◆ What you will do ◆
The answer must be every line of the records below that holds the word "Expand".

Pixel coordinate grounding data

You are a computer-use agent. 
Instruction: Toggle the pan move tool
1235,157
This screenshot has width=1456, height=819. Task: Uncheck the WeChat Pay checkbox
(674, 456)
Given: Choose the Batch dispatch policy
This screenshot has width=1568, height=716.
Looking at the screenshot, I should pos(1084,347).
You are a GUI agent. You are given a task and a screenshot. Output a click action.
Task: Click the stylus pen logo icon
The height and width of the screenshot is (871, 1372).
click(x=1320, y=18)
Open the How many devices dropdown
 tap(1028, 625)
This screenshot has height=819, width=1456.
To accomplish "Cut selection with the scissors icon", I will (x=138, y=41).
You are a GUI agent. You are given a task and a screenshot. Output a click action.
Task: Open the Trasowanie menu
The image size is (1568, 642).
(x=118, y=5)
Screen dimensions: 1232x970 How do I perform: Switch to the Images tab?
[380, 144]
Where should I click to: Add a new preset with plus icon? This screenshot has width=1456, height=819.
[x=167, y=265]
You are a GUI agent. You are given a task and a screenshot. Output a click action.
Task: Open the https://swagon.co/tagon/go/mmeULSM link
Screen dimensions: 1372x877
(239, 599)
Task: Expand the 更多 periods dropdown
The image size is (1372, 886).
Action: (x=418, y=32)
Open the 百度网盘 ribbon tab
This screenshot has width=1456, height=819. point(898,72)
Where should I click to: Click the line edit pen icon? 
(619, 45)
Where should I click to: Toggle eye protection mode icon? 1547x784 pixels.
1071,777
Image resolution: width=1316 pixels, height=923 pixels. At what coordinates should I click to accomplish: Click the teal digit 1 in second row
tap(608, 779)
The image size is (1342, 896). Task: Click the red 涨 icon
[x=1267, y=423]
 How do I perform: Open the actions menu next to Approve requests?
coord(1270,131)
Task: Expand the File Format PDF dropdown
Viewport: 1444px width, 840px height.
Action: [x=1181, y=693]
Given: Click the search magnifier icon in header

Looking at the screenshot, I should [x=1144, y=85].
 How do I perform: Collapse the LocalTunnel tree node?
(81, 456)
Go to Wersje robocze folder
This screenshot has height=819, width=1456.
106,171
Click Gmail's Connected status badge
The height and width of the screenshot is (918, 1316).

◆ Response box ◆
Task: Expand the 更多 periods dropdown
Task: Expand the File Format PDF dropdown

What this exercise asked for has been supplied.